Imagine the complete evacuation of Wisconsin’s capitol city and the surrounding Yahara Watershed region. The culture of Saturday farmer’s markets and terrace music is lost after the buildup of toxic cyanobacteria fumes kill thousands and force more to flee the area forever.
This is just one of four scenarios in the Yahara 2070 project—a set of environmental futures posed by researchers at the University of Wisconsin-Madison Center for Limnology that are plausible by the year 2070.
The scenarios, which include only a handful of possibilities, were released in May 2014 and challenged policy makers and citizens to think critically about the environment’s future in Dane County.
“It’s hard for us to really think about the future,” Jenny Seifert, project outreach coordinator, said. “We’re really concerned with what we see in front of us, but when it comes to ecosystems and how we use resources, we need to be thinking far into the future.”

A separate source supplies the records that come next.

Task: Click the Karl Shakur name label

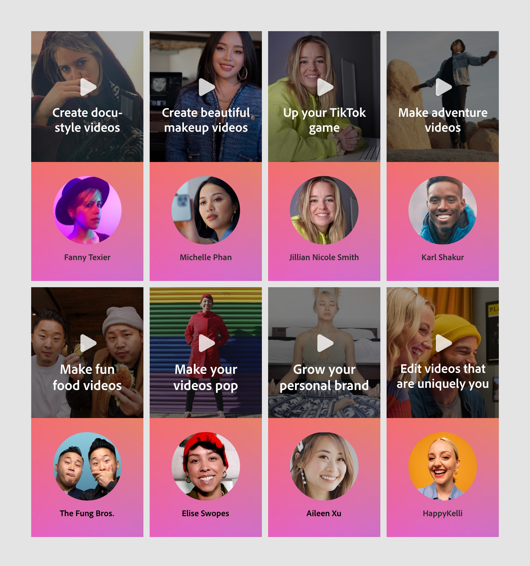Action: [x=443, y=257]
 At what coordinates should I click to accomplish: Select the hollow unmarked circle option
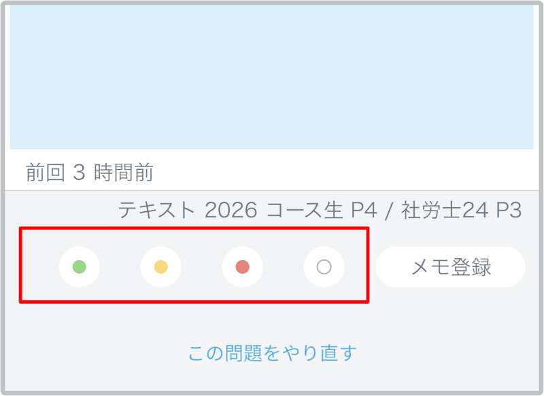coord(324,267)
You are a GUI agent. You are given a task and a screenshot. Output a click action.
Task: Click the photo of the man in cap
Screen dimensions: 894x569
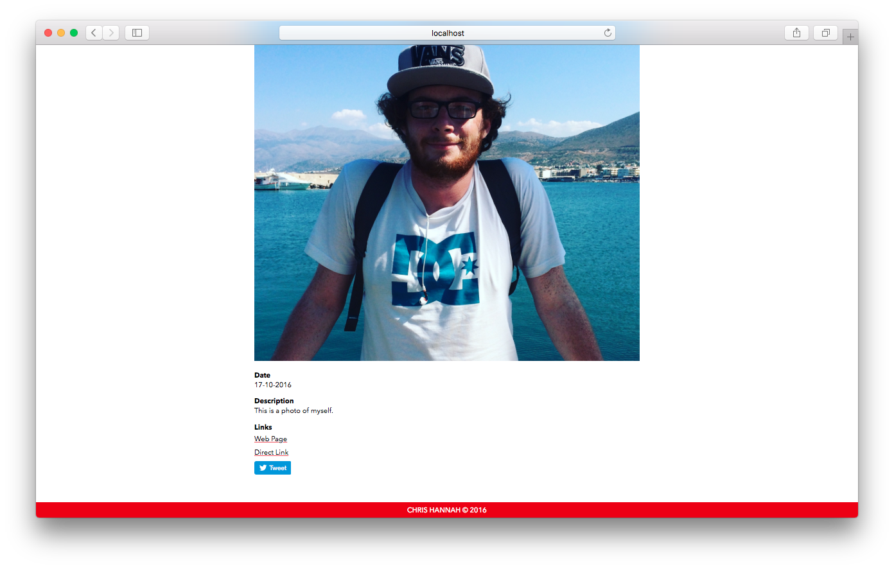(x=447, y=203)
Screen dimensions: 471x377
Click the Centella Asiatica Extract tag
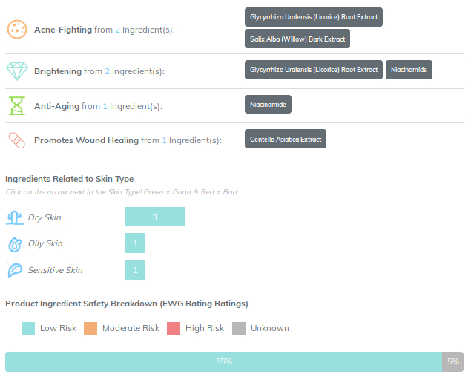(286, 139)
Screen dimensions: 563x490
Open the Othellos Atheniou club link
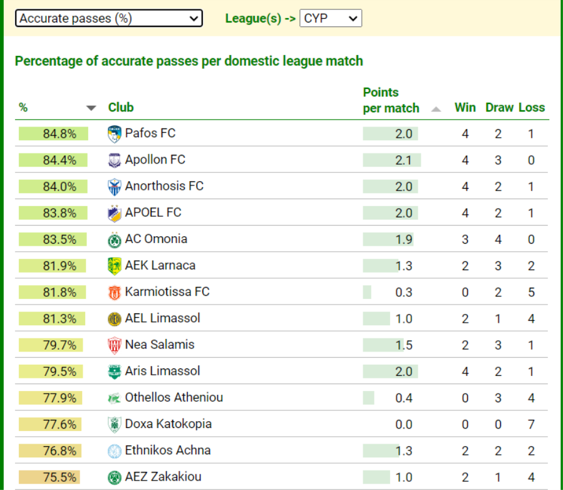pos(173,397)
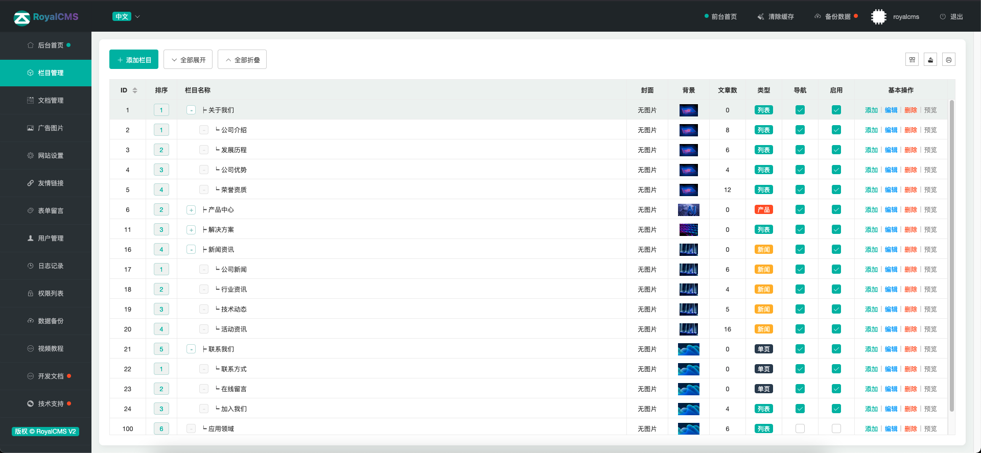
Task: Click the export table icon
Action: [930, 60]
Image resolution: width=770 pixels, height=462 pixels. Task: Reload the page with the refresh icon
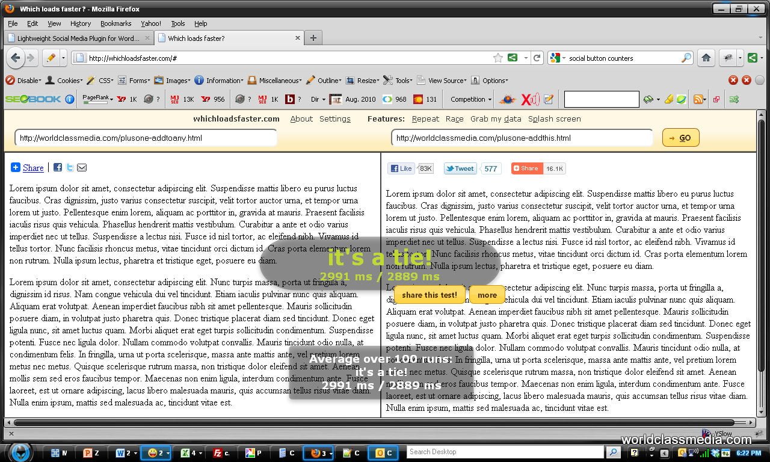tap(537, 58)
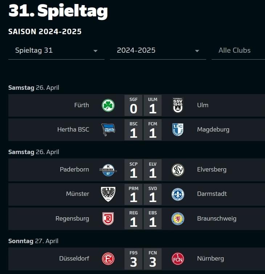Open the Fürth vs Ulm match score
This screenshot has width=265, height=274.
pos(143,105)
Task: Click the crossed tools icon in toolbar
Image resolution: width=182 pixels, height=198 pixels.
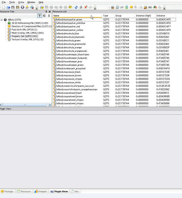Action: click(141, 7)
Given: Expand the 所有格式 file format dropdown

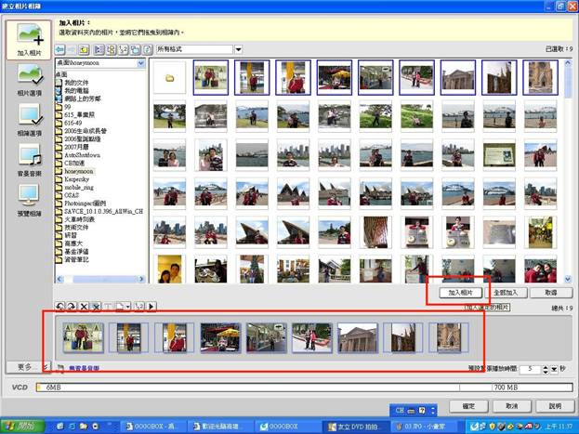Looking at the screenshot, I should pos(238,49).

Nearly six months later, Seifert says the team is turning attention toward a fifth scenario—the one that will eventually come to pass in the Yahara watershed.

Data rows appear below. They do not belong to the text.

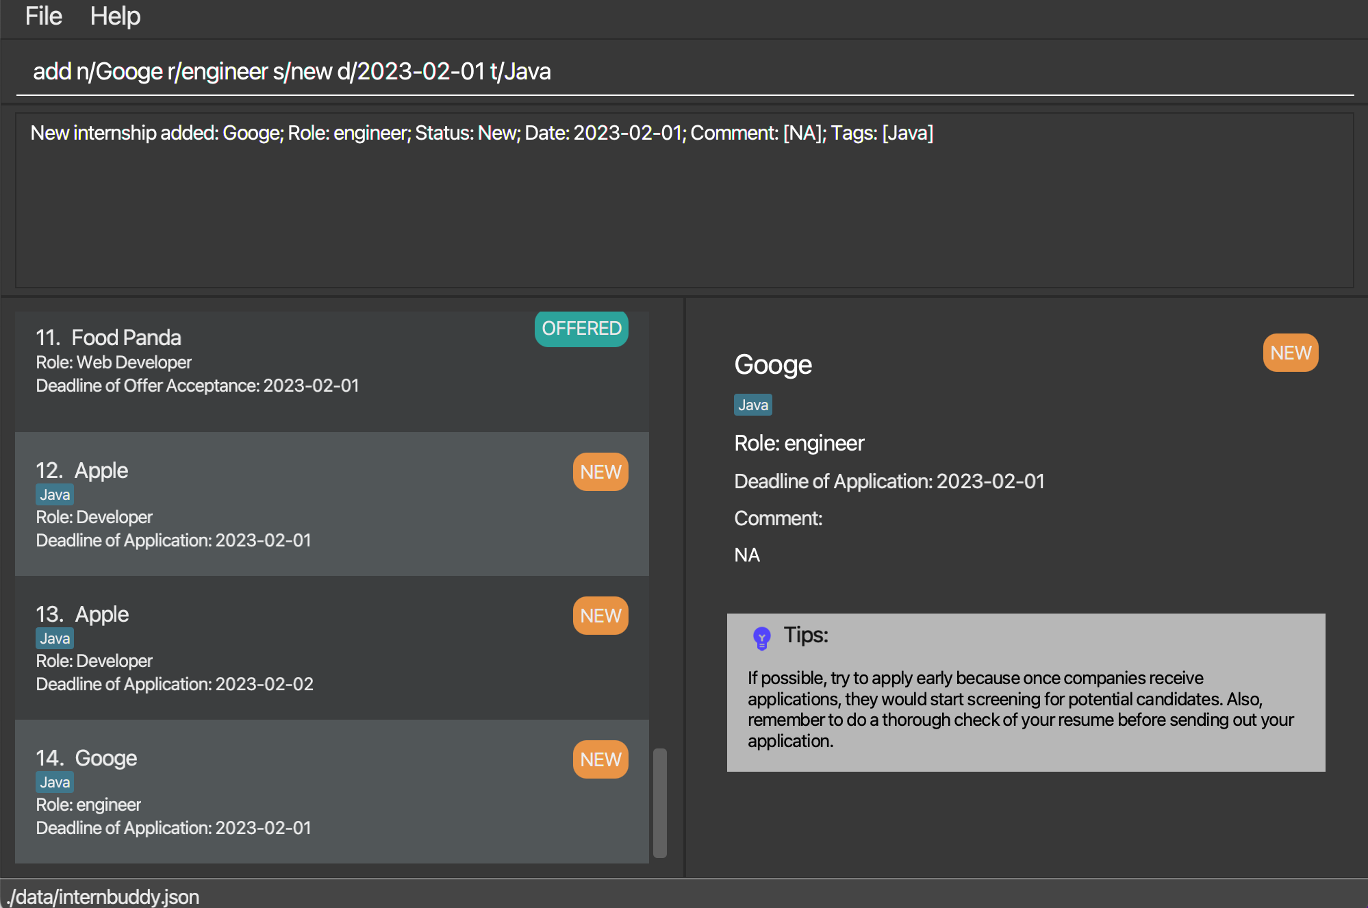Click the Java tag under entry 14 Googe
The height and width of the screenshot is (908, 1368).
[55, 782]
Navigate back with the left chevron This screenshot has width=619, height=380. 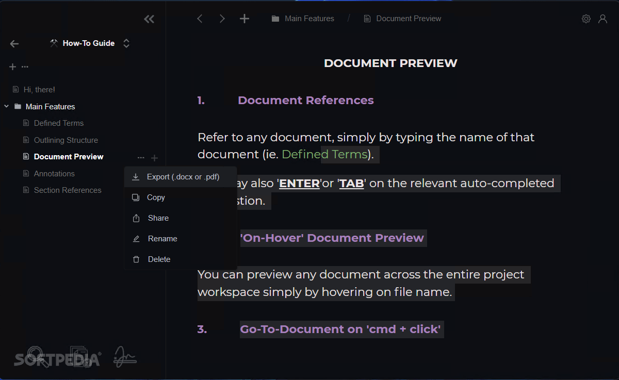click(x=200, y=19)
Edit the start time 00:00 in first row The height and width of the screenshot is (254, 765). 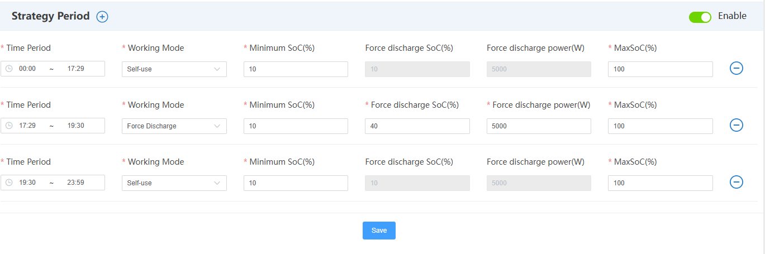coord(27,69)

“The best case scenario is that we clean up our lakes,” she said. “But how we do that… There’s not best case scenario for that—that’s going to involve a number of things.”
The Yahara 2070 project, funded by a grant from the National Science Foundation, combines public interviews, storytelling, art, computer modeling and scientific literature to answer the question “what if?”.
Seifert says the team will eventually conduct research to see how this lingering question may be impacting public policy and popular perception of water quality.
However, this research will come with its own set of challenges.
“I think it’s going to be really difficult for us to tease out what changes can be associated with the scenarios because when it comes to policy change and social change, it takes a really long time and many factors go into it,” Seifert said.
For Dane County administrators, using the fictional scenarios to produce tactical changes is a daunting task in itself.
“The scenarios are a research project, certainly, but a more abstract kind,” Management Coordinator on the Dane County Lakes and Watershed Commission Sue Jones said. “One of the things I’ve been suggesting and others in the Commission have been suggesting is a practical, level discussion that we could be involved in related to the scenarios.”
To combat this divide between fiction and reality, Seifert and Jones, along with their respective colleagues, have organized a Watershed Network Workshop to be held on Nov. 19.
The workshop is intended to engage watershed groups in a conversation about the scenarios and whether there is a different scenario—a fifth scenario—that Dane County can create and move toward, Jones says.
While these discussions will continue outside the workshop, Jones says there are already considerations pending for the 2015 Dane County budget, expected to be released by the end of November.
For example, the County has worked extensively with the Madison Metropolitan Sewage District to implement a new phosphorus reduction approach called “watershed adaptive management,” Jones says.
Phosphorus occurs naturally in soil, but high levels can increase algae growth, and subsequently, bacteria in surface water.
In adaptive management, sources of phosphorus—wastewater treatment plants, storm water facilities, agriculture fields—work collaboratively to implement cost effective phosphorus control measures.
Instead of investing in expensive technology upgrades, treatment plants can pay primary sources of phosphorus, such as farms, to keep the nutrients from running off into streams and lakes—ultimately, a cheaper option.
Right now, the pilot program is being conducted in the Sixmile Creek Subwatershed but is expected to lead to full implementation throughout the entire Yahara Watershed by 2016, according to the MMDS website.
“That [adaptive management] is where a lot of the County coordination and close work is happening right now,” Jones said. “There’s a great deal of collaboration and financial participation in it, which is pretty exciting. “
Seifert hopes to see this same open dialogue and collaboration as the Water Sustainability and Climate Project begins impact research on the Yahara 2070 scenarios.
The project has two years left on the five-year grant, making it difficult to predict when and to what extent the team and community will be able to visualize a fifth scenario.
But Seifert believes that whether or not the project is refunded, there is still value in it’s creation.
“It’s not a matter of just throwing the scenarios out there,” she said. “Hopefully the research, as a set of knowledge that is made public and accessible, will influence how we manage our land and water.